There are two use cases:

  • the DocumentDeletedEvent is folded (it was deleted as part of some higher level action): strangely, this one is a bit more complex than the other. At first, it feels like we can immediately cleanup the filters since it’s not going to produce a user notification. Problem is that another event not yet fully dispatched might involve this document too.

  • the DocumentDeletedEvent is not folded (it was directly deleted): we could do the cleanup in UserEventDispatcher: if the stream event we just dispatched is a document delete then we cleanup the user for which the notification just been dispatched. If we want something a bit more generic we can move that logic to a listener listening to a UserEventDispatchedEvent produced by UserEventDispatcher for each stream event/user couple it just finished handling.

Sounds good indeed

We could maybe handle that with a dedicated DeletingFilterEvent cancelable: we’d trigger the event before performing the clean up of the filter and if something cancel it we don’t perform it. It’d allow extensions to prevent performing the clean up in specific known cases with a dedicated listener.

What I’m wondering is the following scenario: a document is deleted by accident and later restored. Now all notification filters are gone. Is that correct and expected? I wouldn’t expect it, to be honest. Could we maybe delay deleting the filter to the point where the document is removed from the recycle bin?

That’s indeed a good point.

I guess it’s an option if the recycle bin is enabled.

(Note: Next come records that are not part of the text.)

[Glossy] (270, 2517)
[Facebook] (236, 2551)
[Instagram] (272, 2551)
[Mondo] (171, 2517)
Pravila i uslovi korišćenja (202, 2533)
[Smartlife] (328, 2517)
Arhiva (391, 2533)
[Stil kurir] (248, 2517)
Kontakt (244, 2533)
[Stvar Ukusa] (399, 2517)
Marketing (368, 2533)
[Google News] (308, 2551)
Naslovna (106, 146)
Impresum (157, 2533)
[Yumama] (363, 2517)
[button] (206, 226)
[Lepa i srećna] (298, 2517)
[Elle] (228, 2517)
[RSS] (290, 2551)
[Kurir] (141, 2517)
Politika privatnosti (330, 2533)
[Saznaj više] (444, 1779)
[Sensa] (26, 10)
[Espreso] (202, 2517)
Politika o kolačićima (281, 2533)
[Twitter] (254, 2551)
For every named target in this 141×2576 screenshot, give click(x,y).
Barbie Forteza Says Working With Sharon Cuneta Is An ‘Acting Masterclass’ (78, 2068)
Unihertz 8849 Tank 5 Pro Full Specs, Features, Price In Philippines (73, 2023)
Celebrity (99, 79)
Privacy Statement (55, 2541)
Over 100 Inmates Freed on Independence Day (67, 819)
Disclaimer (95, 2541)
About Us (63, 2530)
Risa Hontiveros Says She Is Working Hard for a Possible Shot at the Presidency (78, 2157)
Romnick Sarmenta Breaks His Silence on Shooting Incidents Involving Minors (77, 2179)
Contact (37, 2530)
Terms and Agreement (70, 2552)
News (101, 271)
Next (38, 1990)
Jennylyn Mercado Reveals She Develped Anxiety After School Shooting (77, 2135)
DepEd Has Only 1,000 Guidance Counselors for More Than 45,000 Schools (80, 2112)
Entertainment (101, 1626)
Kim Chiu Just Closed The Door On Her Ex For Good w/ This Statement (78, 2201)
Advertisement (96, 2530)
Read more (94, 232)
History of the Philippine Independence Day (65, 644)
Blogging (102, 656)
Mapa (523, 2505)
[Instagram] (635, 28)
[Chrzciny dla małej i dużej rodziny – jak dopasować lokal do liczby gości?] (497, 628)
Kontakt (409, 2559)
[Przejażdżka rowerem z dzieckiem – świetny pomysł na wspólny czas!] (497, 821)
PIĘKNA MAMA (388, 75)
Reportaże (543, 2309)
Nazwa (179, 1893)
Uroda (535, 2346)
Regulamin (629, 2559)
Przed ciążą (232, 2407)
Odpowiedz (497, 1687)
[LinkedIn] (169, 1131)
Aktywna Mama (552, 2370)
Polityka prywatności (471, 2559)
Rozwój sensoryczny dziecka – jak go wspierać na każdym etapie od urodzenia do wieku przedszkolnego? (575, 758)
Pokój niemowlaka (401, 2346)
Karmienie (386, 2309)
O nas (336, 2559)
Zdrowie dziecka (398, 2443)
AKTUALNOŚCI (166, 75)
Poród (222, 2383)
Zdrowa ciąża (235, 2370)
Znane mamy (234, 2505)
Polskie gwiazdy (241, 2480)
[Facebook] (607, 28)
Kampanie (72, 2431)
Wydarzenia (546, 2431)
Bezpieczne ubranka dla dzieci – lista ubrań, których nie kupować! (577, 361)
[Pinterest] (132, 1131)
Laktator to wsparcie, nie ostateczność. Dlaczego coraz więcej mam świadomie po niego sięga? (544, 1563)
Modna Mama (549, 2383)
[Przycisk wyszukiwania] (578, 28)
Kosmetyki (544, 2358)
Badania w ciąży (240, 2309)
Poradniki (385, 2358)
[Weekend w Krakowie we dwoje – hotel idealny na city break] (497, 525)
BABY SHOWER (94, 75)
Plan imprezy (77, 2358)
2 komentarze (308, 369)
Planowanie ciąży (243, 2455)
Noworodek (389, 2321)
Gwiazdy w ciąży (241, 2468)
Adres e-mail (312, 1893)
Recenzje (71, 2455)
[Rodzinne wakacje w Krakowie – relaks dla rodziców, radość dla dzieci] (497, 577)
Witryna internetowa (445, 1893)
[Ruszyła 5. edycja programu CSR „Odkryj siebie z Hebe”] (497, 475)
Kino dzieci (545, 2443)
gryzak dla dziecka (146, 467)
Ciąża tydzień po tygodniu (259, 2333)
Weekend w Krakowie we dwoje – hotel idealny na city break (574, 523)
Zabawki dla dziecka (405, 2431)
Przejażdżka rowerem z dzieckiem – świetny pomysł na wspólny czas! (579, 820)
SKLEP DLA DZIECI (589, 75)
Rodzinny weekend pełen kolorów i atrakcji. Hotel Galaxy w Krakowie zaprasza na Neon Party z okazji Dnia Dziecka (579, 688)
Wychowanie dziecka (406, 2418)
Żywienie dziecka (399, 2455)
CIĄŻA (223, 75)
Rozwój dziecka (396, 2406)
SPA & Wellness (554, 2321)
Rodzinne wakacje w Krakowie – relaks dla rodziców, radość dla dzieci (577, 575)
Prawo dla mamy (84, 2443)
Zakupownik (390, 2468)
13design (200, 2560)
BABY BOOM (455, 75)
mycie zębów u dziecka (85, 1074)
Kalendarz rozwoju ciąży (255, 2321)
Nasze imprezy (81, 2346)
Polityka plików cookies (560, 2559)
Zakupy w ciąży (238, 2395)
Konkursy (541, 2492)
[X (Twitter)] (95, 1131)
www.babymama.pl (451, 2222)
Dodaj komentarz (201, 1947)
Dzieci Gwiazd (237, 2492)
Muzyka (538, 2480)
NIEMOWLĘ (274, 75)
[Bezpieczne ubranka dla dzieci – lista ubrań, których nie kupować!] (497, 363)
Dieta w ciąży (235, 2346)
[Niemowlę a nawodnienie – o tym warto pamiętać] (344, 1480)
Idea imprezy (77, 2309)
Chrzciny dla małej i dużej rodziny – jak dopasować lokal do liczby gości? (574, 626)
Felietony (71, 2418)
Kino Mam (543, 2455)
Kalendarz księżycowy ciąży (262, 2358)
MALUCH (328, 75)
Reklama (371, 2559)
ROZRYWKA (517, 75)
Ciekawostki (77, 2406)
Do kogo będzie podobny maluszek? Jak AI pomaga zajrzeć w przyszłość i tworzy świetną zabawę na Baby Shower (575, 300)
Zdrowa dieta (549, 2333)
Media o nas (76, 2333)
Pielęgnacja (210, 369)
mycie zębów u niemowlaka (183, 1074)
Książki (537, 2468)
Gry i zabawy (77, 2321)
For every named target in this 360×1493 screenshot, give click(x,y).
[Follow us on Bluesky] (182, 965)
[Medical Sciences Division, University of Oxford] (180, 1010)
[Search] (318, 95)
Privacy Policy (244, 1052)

It also avoids the complexity mentioned before then: we only perform the clean up when deleting from recycle bin.

For me, either we clean or we don’t (is the filter attached to the actual document or just the location ?), but I don’t see how removing the document from the recycle bin (which in most cases never really happen even if the document is never going to be restored) would be a criteria.

Hello all,

Since the recycle bin may or may not be cleaned in time, it would result in pages being leftover for too long in the filters of users and it would be just as incomprehensible as it is today.

It would be indeed be “surprising” that restoring a page from the recycle bin doesn’t restore its filters, but it is similar to many other deletions we have in XWiki that trigger additional cleanup: deleting a user deletes it from the groups and restoring never puts it back, now that deletes allow to re-link the incoming links I doubt that restoring a page from the recycle bin would put back the links, etc.
We may need to explain better what restore from the recycle bin does and what it doesn’t, it’s not a rollback in time it’s just a way to recover content.

As for what gets cleaned up, I think we should also clean up spaces, if spaces are deleted - or if the homepage of the space is deleted.

Thanks for handling this,
Anca

Hi, I’m coming back on this as I’m planning to perform the implementation.
So after reading again the thread I’ll perform what I wrote above on Thomas’ idea:

  1. Clean immediately the user filters in UserEventDispatcher in case of not folded DocumentDeletedEvent
  2. Handled folded DocumentDeletedEvent with a cancelable DeletingFilterEvent

I will also document as limitation in Notification that the filters are immediately clean up when a document is deleted and restoring the doc won’t provide them back. I’m hesitating to provide a configuration to keep supporting the old behaviour to never cleanup them if needed, do you think it’s needed?

Also I’m hesitating between adding a migration for cleaning up instances, or just providing a snippet?

I feel like a migration is in order (but it always feels more needed when you are not the one writing it).